While the Fed has guided that FFR will be lowered by just 25 basis points (bps) from the current level of 3.5% to 3.75%, the market is looking at a deeper cut of between 50 and 75 bps in 2026.

The weaker US labour market, with the latest unemployment rate rising to a fresh four-year high of 4.6%, will push rates even lower if the rate worsens in the months ahead.

This will drive the dollar weaker, and, at the same time, cause some uneasiness among US consumers due to a higher import bill in dollar terms.

A slower growth

The Malaysian economy accelerated to register a GDP growth of 5.2% year-on-year (y-o-y) in the third quarter of 2025, higher than the preceding quarter’s y-o-y growth of 4.4%.

Going into 2026, the economy will be starting on a strong footing, led by growth in private consumption, a robust external sector, and a steady flow of foreign investment (FI).

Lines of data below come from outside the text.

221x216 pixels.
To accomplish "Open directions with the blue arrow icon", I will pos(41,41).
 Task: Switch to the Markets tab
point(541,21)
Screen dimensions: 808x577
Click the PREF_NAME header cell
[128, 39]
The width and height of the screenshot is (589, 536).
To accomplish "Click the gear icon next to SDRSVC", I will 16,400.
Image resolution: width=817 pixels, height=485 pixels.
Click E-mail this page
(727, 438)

The recent Cabinet reshuffle also signals that the Madani government is not dragging its feet in naming new appointments to ensure the continuous political stability enjoyed since the last general election.

Fiscal discipline

Malaysia will close the year 2025 with an estimated GDP growth 4.8%, and next year’s GDP growth target of between 4% and 4.8% is seen to be well within reach.

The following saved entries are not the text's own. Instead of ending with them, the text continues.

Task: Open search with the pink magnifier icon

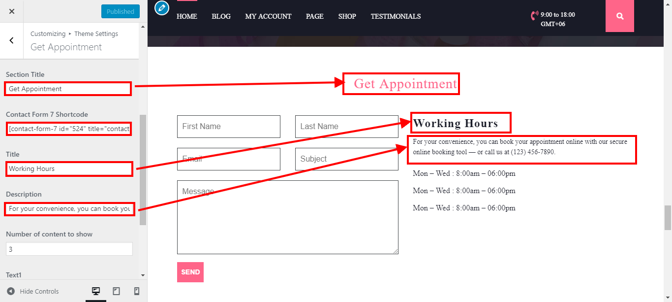Action: tap(619, 16)
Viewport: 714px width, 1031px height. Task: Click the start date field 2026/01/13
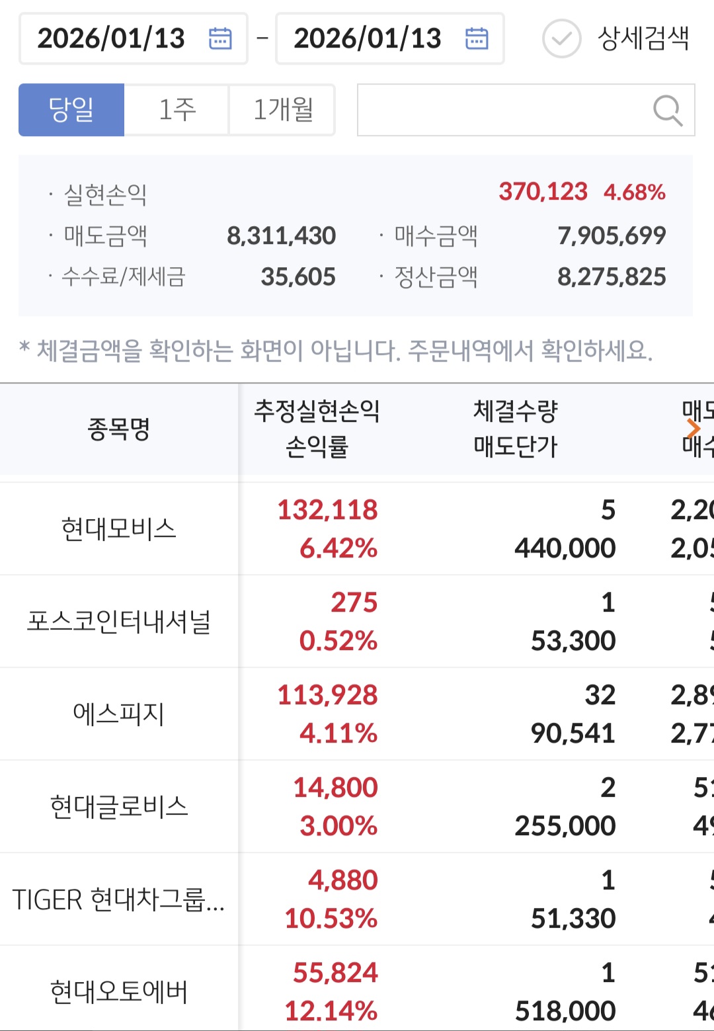[x=111, y=38]
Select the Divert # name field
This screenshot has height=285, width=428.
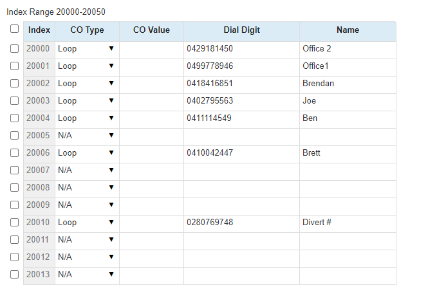coord(347,222)
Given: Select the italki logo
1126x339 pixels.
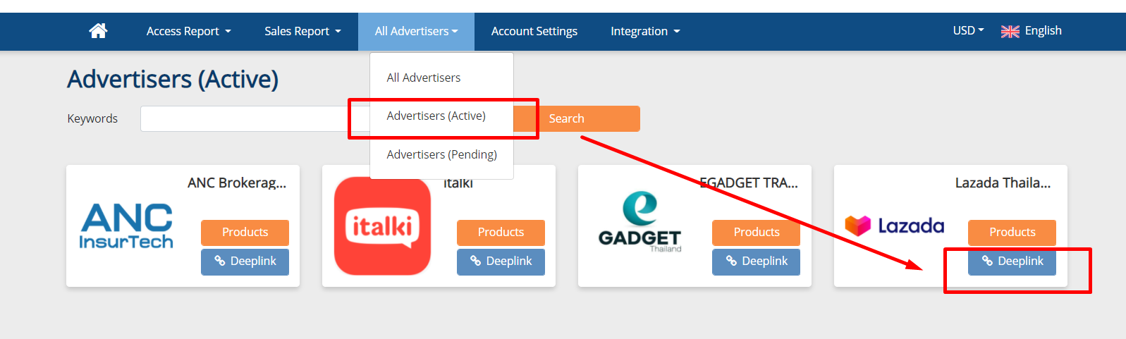Looking at the screenshot, I should 382,226.
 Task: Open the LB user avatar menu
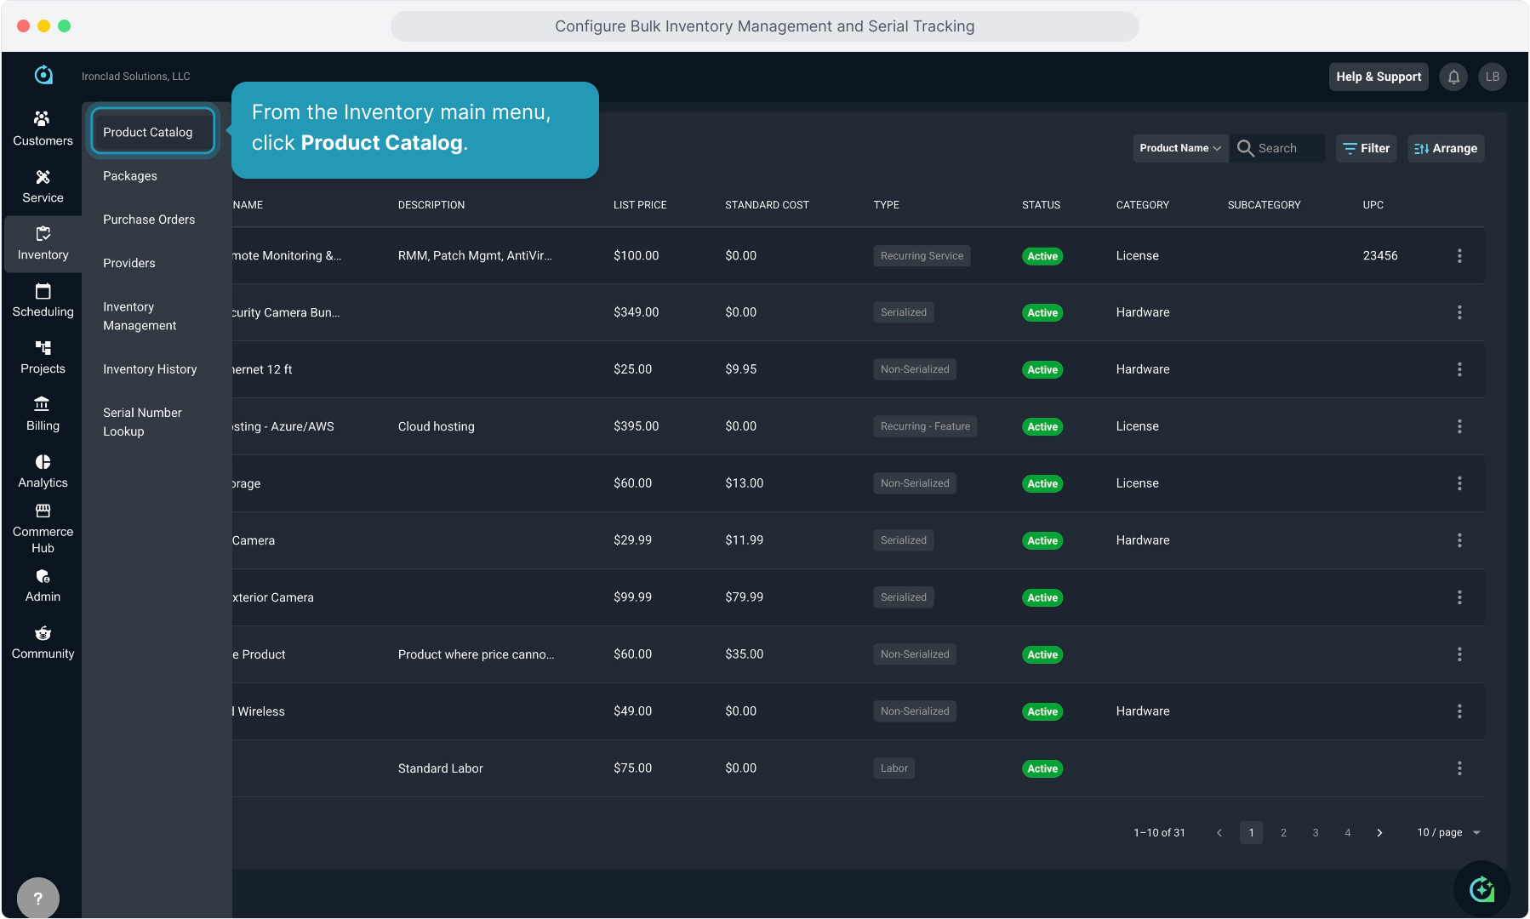click(1493, 77)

The government has also carried out substantial economic reforms, especially those related to subsidy rationalisation.

With a two-year window before the Parliament is automatically dissolved, the Madani government is seen to be less inclined to carry out more measures that could cause an increase in the cost of living.

Any measures to introduce new taxes will likely only be announced after the next general election.

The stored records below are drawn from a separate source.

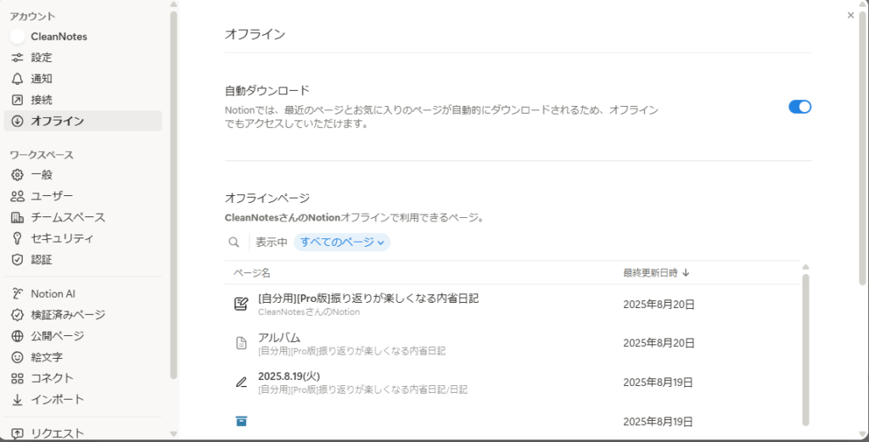Click the 検証済みページ badge icon
Image resolution: width=869 pixels, height=442 pixels.
(17, 315)
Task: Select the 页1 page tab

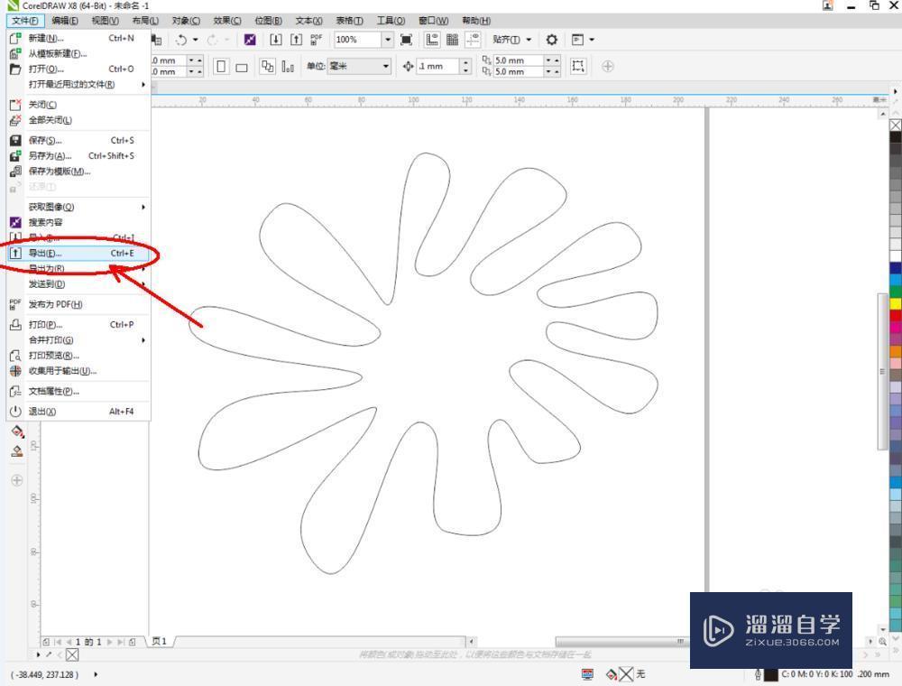Action: pyautogui.click(x=160, y=641)
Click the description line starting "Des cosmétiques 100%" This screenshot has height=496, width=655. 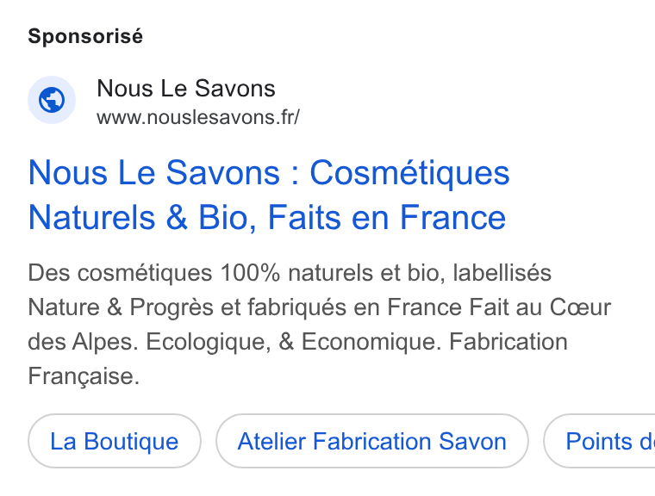coord(290,273)
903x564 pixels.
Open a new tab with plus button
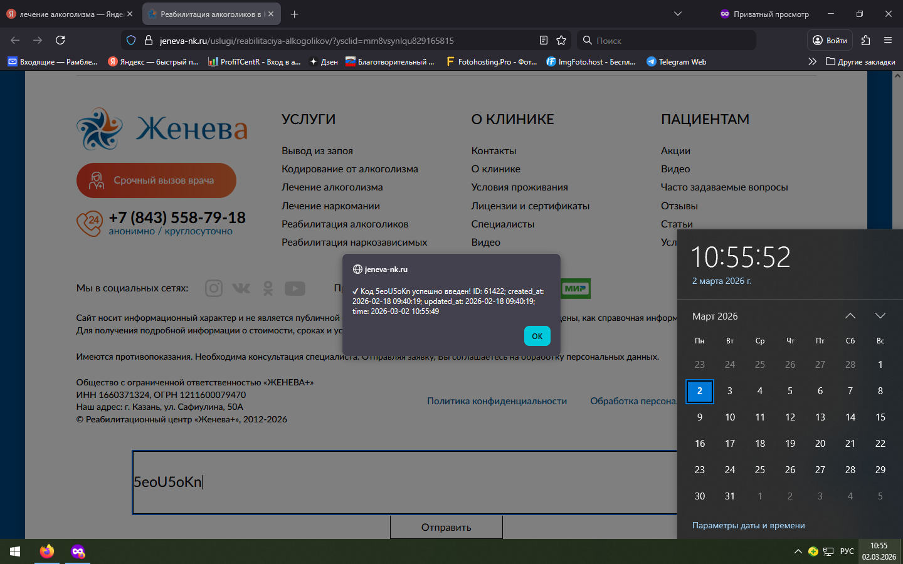(x=294, y=14)
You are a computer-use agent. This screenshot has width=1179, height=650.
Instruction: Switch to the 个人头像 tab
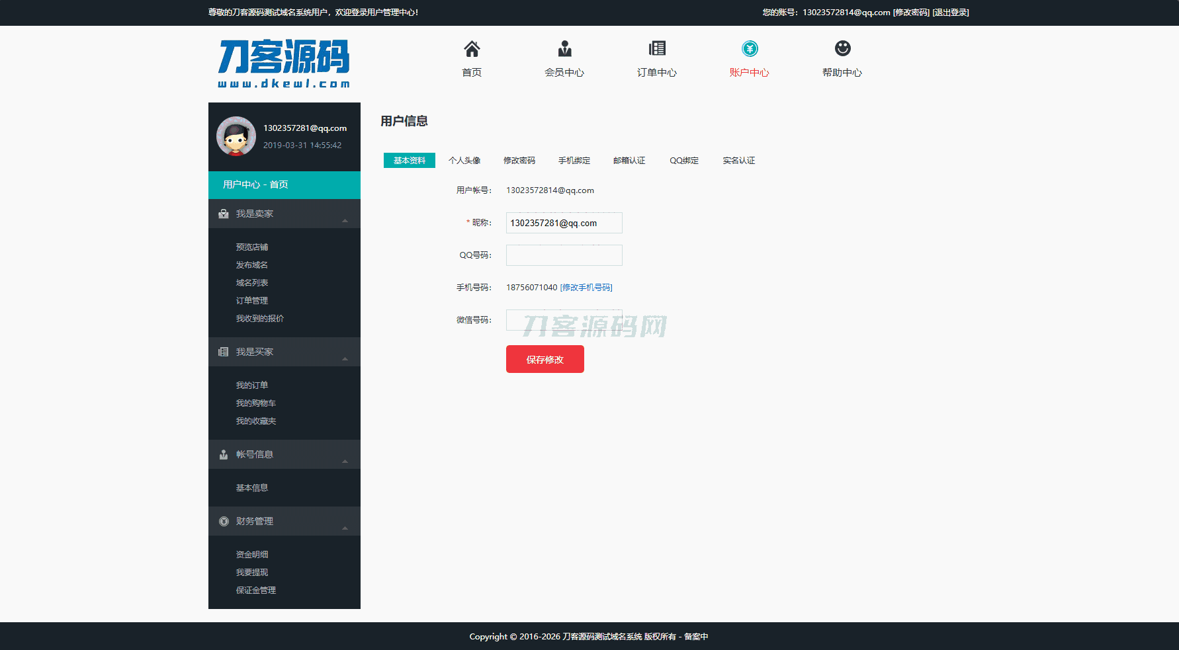(464, 161)
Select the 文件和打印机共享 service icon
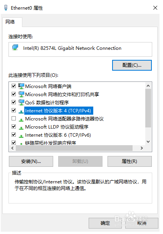The width and height of the screenshot is (163, 234). pos(21,94)
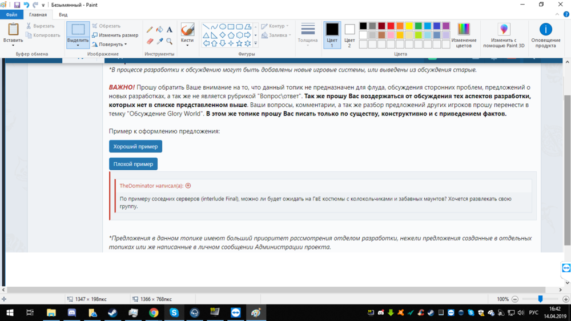Screen dimensions: 571x321
Task: Pick the Text tool
Action: coord(170,30)
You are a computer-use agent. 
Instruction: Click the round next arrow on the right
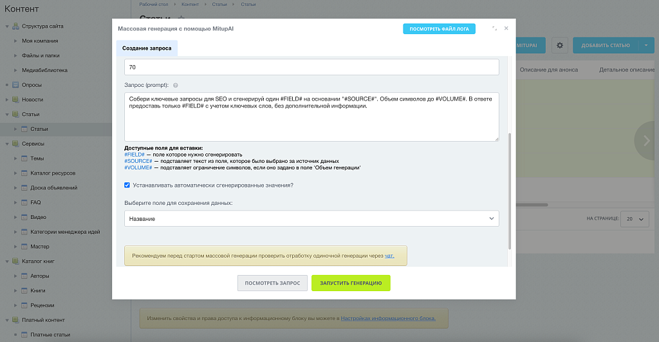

As it is, most businesses and consumers are feeling the pinch in the form of higher compliance costs as well as a higher and wider scope of the sales and service tax.

Malaysia’s budget deficit target of 3.5% for 2026 will not be difficult to achieve, given the measures taken to reduce the subsidy bill as well as to boost revenue, especially with the full rollout of e-invoicing for taxpayers with annual revenue of between RM1mil and RM5mil, which comes into effect on New Year’s Day.

Sub-four ringgit

At the time of writing, the ringgit was trading at RM4.0875 and is among the top performing currency in Asia this year, rising by 8.7% year-to-date, due to the dollar’s weakness, which has dropped 9.2% over the same period.

The US dollar is expected to continue to weaken, mainly driven by expected lower FFR next year and faltering demand due to concerns about US debt and deficit levels.

Hence, the ringgit has a high probability of not only going below four to the dollar, but may even re-test its pegged level of RM3.80, a level last seen two decades ago, if dollar weakness persist, especially with the lower FFR.

In summary, the global economy is just humming along, but the risk of downward pressure is far greater than an upside surprise, given the precarious position that the US Fed is expected to be in next year on Trump’s insistence that rates should be a lot lower than what the market believes to be a fair FFR.

The rally among precious metals this year will continue with gold, platinum and the cheaper alternative, silver, taking precedence as safe-haven assets.

Domestically, growth will be slower in 2026, due to softer external demand, and adjusting for domestic price pressures from the government’s move to cut subsidies and higher taxes.